_OBJECTIVE_.
Render the lines from the one containing "Open the menu category list icon" through the one containing "Open Time view", both included, as a JSON list of strings with one string per line and no blank lines.

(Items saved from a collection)

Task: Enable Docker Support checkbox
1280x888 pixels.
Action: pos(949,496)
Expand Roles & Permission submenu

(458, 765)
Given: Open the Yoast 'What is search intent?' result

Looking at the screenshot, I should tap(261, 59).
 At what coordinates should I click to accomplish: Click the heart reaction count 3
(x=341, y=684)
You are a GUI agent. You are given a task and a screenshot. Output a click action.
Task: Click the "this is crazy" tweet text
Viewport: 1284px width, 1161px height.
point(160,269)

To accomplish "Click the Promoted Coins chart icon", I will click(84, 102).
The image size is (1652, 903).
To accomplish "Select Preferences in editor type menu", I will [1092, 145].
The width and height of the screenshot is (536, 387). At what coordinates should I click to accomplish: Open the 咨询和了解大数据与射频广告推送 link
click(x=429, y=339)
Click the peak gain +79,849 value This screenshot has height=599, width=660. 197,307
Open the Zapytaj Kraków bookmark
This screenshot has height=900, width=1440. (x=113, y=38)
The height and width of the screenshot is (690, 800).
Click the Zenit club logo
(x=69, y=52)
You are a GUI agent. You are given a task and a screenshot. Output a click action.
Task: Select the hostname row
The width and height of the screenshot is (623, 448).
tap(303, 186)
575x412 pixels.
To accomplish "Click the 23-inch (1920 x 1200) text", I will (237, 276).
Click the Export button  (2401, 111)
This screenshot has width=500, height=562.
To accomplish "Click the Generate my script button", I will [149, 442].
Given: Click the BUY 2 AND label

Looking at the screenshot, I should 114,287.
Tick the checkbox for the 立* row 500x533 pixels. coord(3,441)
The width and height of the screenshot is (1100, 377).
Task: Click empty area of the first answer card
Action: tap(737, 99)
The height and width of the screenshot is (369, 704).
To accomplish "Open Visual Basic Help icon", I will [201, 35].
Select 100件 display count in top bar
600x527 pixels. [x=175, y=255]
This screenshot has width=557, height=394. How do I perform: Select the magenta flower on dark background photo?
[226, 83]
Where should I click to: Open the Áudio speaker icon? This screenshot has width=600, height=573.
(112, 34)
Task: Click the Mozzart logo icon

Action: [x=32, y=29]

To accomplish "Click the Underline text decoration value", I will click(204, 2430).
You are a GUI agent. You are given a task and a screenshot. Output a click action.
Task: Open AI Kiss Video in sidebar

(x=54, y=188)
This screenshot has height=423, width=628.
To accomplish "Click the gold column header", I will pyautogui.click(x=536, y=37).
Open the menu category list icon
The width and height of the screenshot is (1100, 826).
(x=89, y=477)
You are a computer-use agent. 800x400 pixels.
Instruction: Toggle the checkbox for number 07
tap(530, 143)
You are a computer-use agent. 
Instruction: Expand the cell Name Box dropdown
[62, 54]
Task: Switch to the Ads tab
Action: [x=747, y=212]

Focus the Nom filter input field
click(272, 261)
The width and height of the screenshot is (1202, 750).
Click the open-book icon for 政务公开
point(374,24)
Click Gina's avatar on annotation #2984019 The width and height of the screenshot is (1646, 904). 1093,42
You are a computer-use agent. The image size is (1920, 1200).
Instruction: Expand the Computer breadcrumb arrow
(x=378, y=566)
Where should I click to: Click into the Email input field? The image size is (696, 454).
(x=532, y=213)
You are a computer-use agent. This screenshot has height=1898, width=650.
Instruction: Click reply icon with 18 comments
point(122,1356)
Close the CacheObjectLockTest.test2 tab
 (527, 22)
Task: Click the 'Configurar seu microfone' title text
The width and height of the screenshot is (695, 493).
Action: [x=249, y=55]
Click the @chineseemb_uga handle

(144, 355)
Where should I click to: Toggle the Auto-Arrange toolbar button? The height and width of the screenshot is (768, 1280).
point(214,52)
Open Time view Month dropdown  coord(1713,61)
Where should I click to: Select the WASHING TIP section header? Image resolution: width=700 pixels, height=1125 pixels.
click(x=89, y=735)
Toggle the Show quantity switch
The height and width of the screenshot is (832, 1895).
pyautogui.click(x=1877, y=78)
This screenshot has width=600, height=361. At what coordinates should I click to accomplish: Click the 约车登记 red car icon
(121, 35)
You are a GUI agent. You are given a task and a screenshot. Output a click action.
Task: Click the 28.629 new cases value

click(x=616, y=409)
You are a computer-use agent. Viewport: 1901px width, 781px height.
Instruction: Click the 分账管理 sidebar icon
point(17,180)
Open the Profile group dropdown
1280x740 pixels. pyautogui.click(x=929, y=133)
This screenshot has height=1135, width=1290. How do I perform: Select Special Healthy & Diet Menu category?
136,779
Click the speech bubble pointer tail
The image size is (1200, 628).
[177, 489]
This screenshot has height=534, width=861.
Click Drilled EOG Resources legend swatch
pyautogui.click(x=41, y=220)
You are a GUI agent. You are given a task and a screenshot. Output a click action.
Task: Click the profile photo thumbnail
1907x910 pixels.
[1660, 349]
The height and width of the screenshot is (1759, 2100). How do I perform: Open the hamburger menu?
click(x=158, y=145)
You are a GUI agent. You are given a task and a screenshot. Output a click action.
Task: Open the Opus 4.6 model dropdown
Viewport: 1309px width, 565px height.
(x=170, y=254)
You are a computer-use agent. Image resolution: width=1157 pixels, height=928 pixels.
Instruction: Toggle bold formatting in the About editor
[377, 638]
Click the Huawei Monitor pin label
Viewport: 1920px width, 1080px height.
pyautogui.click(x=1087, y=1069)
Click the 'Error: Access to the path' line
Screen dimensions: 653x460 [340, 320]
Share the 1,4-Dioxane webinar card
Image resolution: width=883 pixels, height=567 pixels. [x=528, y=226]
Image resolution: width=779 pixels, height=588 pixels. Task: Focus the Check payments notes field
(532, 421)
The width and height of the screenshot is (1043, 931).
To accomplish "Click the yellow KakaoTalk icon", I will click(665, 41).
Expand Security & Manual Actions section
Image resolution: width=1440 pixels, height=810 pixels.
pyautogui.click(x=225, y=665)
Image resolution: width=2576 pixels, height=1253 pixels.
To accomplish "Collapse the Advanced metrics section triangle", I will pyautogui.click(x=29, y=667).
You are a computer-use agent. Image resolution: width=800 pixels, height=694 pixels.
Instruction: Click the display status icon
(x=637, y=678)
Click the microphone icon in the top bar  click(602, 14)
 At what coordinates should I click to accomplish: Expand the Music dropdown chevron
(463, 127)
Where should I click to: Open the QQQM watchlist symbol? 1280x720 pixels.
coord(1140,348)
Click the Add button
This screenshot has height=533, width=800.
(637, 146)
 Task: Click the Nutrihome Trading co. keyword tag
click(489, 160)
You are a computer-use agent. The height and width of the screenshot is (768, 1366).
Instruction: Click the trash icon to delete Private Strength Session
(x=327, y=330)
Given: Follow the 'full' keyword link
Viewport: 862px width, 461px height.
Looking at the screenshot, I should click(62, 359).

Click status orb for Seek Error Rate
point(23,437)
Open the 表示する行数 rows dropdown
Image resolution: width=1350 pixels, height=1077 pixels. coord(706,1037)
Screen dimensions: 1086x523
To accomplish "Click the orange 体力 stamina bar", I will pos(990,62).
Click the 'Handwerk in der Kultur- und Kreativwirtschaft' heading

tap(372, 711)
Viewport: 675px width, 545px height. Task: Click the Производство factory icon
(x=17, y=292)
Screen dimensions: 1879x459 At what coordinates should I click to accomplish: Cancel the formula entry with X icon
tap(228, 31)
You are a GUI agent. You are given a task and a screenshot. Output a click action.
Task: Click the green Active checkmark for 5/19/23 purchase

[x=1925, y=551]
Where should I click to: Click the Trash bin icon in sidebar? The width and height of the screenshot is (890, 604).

_EXERCISE ANSWER_.
[
  "Open the menu category list icon",
  "The width and height of the screenshot is (1100, 826).",
  "(x=89, y=477)",
  "You are a computer-use agent. 800x400 pixels.",
  "Instruction: Toggle the checkbox for number 07",
  "tap(530, 143)",
  "You are a computer-use agent. ",
  "Instruction: Expand the cell Name Box dropdown",
  "[62, 54]",
  "Task: Switch to the Ads tab",
  "Action: [x=747, y=212]",
  "Focus the Nom filter input field",
  "click(272, 261)",
  "The width and height of the screenshot is (1202, 750).",
  "Click the open-book icon for 政务公开",
  "point(374,24)",
  "Click Gina's avatar on annotation #2984019 The width and height of the screenshot is (1646, 904). 1093,42",
  "You are a computer-use agent. The image size is (1920, 1200).",
  "Instruction: Expand the Computer breadcrumb arrow",
  "(x=378, y=566)",
  "Where should I click to: Click into the Email input field? The image size is (696, 454).",
  "(x=532, y=213)",
  "You are a computer-use agent. This screenshot has height=1898, width=650.",
  "Instruction: Click reply icon with 18 comments",
  "point(122,1356)",
  "Close the CacheObjectLockTest.test2 tab",
  " (527, 22)",
  "Task: Click the 'Configurar seu microfone' title text",
  "The width and height of the screenshot is (695, 493).",
  "Action: [x=249, y=55]",
  "Click the @chineseemb_uga handle",
  "(144, 355)",
  "Where should I click to: Toggle the Auto-Arrange toolbar button? The height and width of the screenshot is (768, 1280).",
  "point(214,52)",
  "Open Time view Month dropdown  coord(1713,61)"
]